**Complete the following**
(a) Answer from the passage on hydroponic methods:
(i) In the popular bubbler design, what size bucket is stacked inside what size bucket?
(ii) How deep is the large tray used in the ebb and flow method?
(iii) For which crop is the floating styrofoam sheet method often seen employed?
(b) Continue the passage on hydroponic methods, starting after its final sentence about deep flow.

**Passage shown**
◆ ◆ ◆ ◆ ◆ ◆ ◆
It might be best to take a moment to first discuss some of the various hydroponic methodologies.
The simplest involves just dripping a nutrient solution over the root area of a plant which is physically supported by an inert medium like pea gravel, perlite, or the like. The nutrient is then "discarded", meaning it is not recirculated over the plant roots again. This isn't a very efficient or cost-effective method, so it is rarely used.
A wick system places plants in an inert medium suspended over a reservoir of nutrient solution. Absorbent wicks placed in the medium extend down into the solution and draw it up to the plant roots.
A water culture system does away with a growing medium and suspends the plants themselves above a nutrient solution into which their roots hang down. A popular method involves placing plant starts into small holes spaced apart on a styrofoam sheet and floating it on top of a wide, shallow reservoir. This method is often seen employed for lettuces.
A relatively recent take on water culture is the Kratky method.
Another technique is to create a bubbler system from plastic bucket-type containers. Stacking a 3.5 gallon bucket inside a 5 gallon bucket is a popular design. The smaller bucket's bottom is perforated and then placed inside the larger. The space between the bottoms of the buckets serves as a nutrient reservoir. An aquarium air pump is used to power a tube system that "bubbles up" nutrient solution from the reservoir to the top of the planting media in the top bucket where it trickles down over the roots and, ultimately, drips back into the reservoir through the perforated bottom.
A different approach employs a method know as ebb and flow. In this method, plants are placed in an inert medium in small pots which are arranged in a large six-inch deep tray. Using a timer to control a pump in a reservoir below the tray, nutrient solution floods the tray-- and the pots-- for a specific interval, and then drains back to the reservoir. An adjustable height drain determines how deep the tray is filled during the flow cycle. A grid of channels in the floor of the tray allow for complete draining. During the "ebb" time, the plant roots are kept moist by the growing medium, but are also exposed to an increased amount of oxygen.
A system similar to ebb and flow, but simpler, is called deep flow. Pots remain immersed in nutrient solution, but the solution is oxygenated and circulated constantly.
◆ ◆ ◆ ◆ ◆ ◆ ◆
Records taken from a dataset:
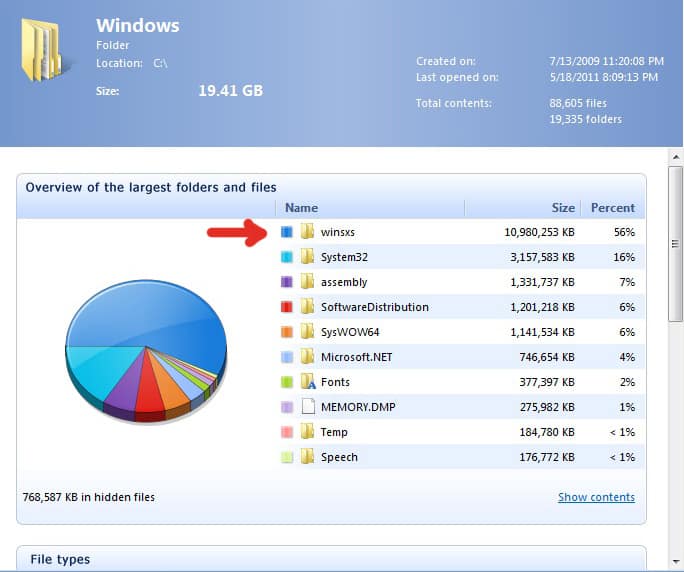
Task: Click the vertical scrollbar down arrow
Action: click(676, 563)
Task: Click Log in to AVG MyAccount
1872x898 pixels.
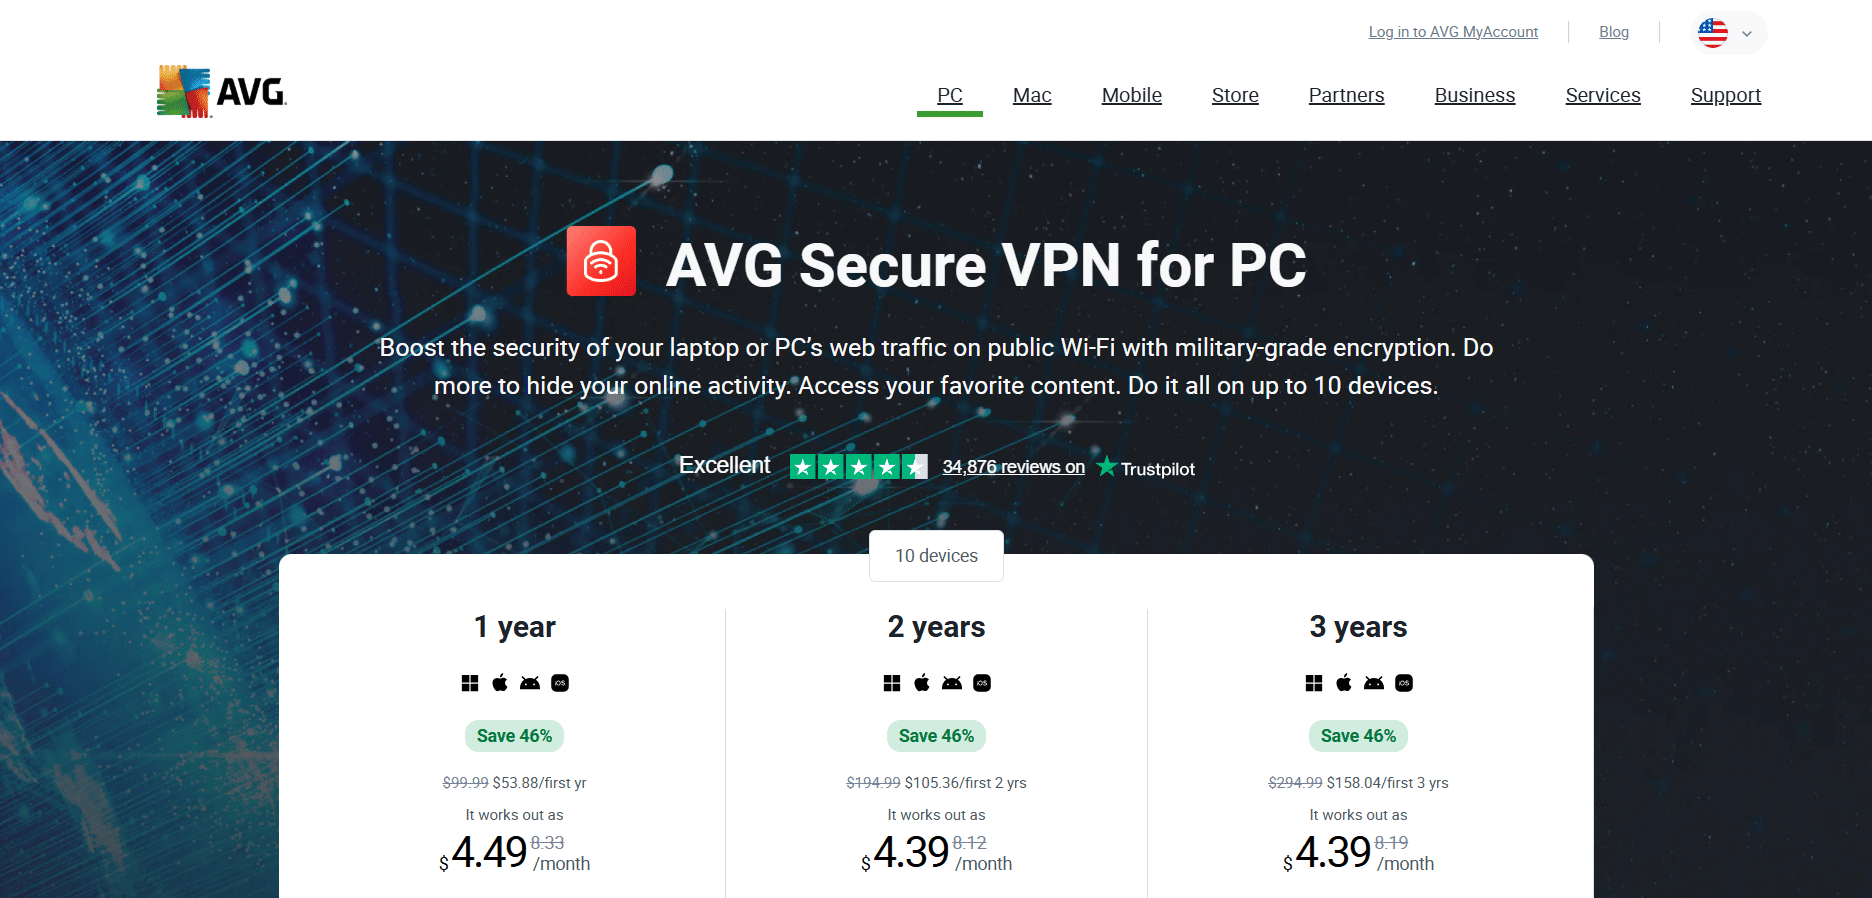Action: 1452,31
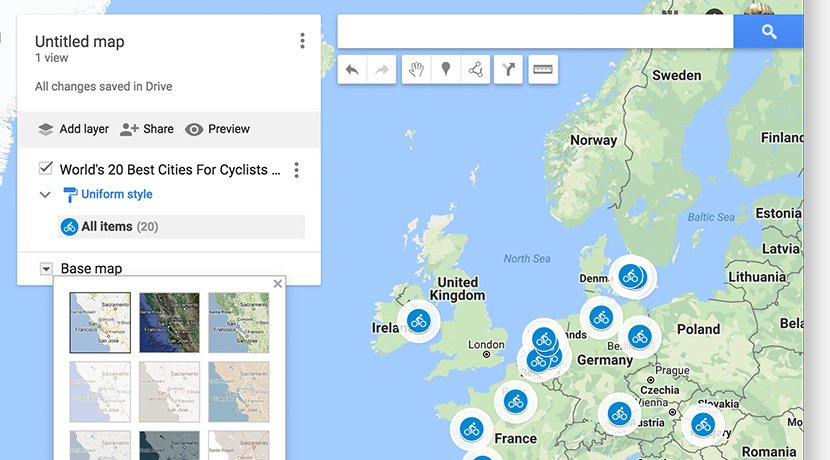
Task: Select the measure distances ruler tool
Action: [543, 69]
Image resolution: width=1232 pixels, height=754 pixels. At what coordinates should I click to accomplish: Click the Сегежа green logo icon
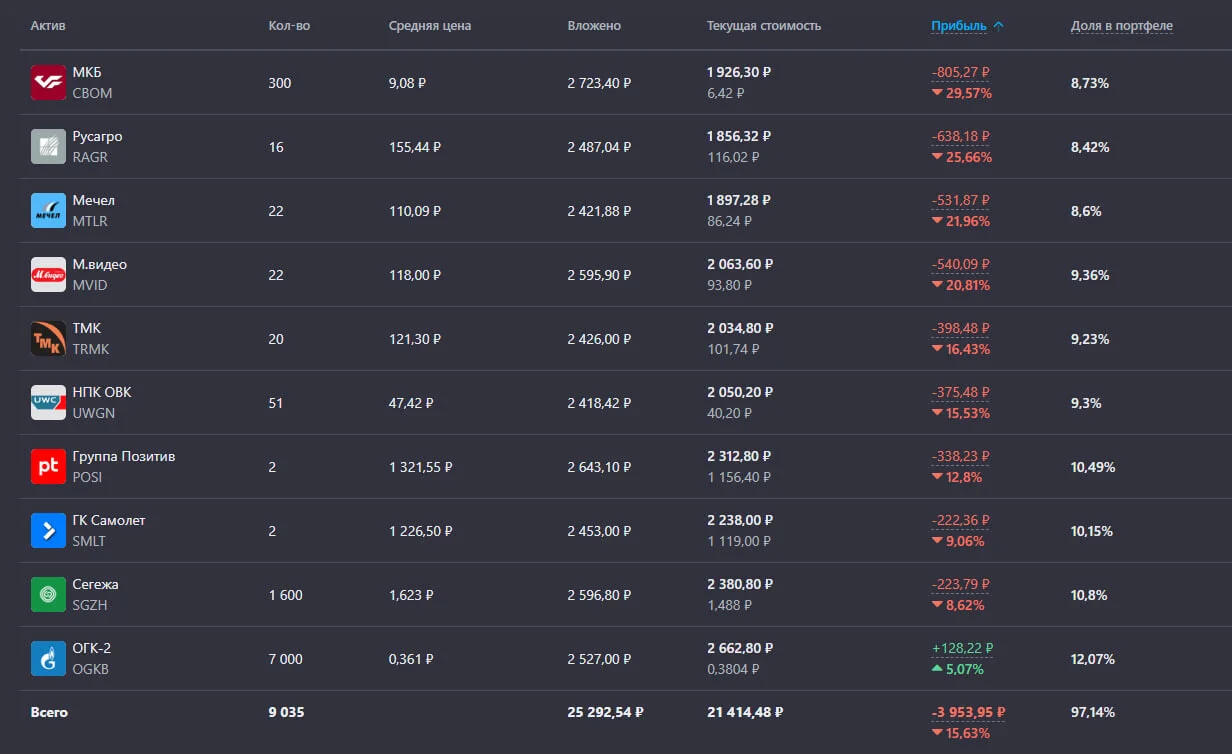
◆ ◆ ◆ ◆ ◆ ◆ ◆
**Your written answers**
(a)
(i) A 3.5 gallon bucket is stacked inside a 5 gallon bucket.
(ii) Six inches.
(iii) Lettuces.

(b)
A more sophisticated method called nutrient film technique (NFT) employs the concepts of both feeding and supplying increased oxygen to the roots, but does them at the same time. Plants are situated in an inert medium in "net pots", which are plastic pots with many small slots in their sides and bottom. The pots are inserted into holes in the covers of plastic channels, known as gullies, through which a shallow film of nutrient solution flows along the bottom. The slots in the pots allow roots to grow through the pots down into the nutrient film.
An offshoot of hydroponics is aeroponics. Also a soilless growing method, aeroponics goes one step further to almost eliminate the growing medium itself. In an aeroponic system, plants are suspended with their roots hanging in an opaque chamber. Nutrient is sprayed on the roots or misted in the chamber either constantly or at specific intervals.
Even more ambitious is aquaponics, which combines aquaculture (the raising of aquatic animals like fish or crustaceans) with hydroponics. Biologically filtered water from the aquaculture system, and the animal waste by-products (nitrates) it contains, is circulated through the hydroponic system as a nutrient solution. The nitrates, which if left to build up in the aquaculture system would eventually be toxic to the animals, are removed by being taken up as nutrients by the plants. Cleaned, oxygenated water from the hydroponic system is returned to the aquaculture system. Large commercial aquaponic operations sell animals reared in the system, as well as the plant produce.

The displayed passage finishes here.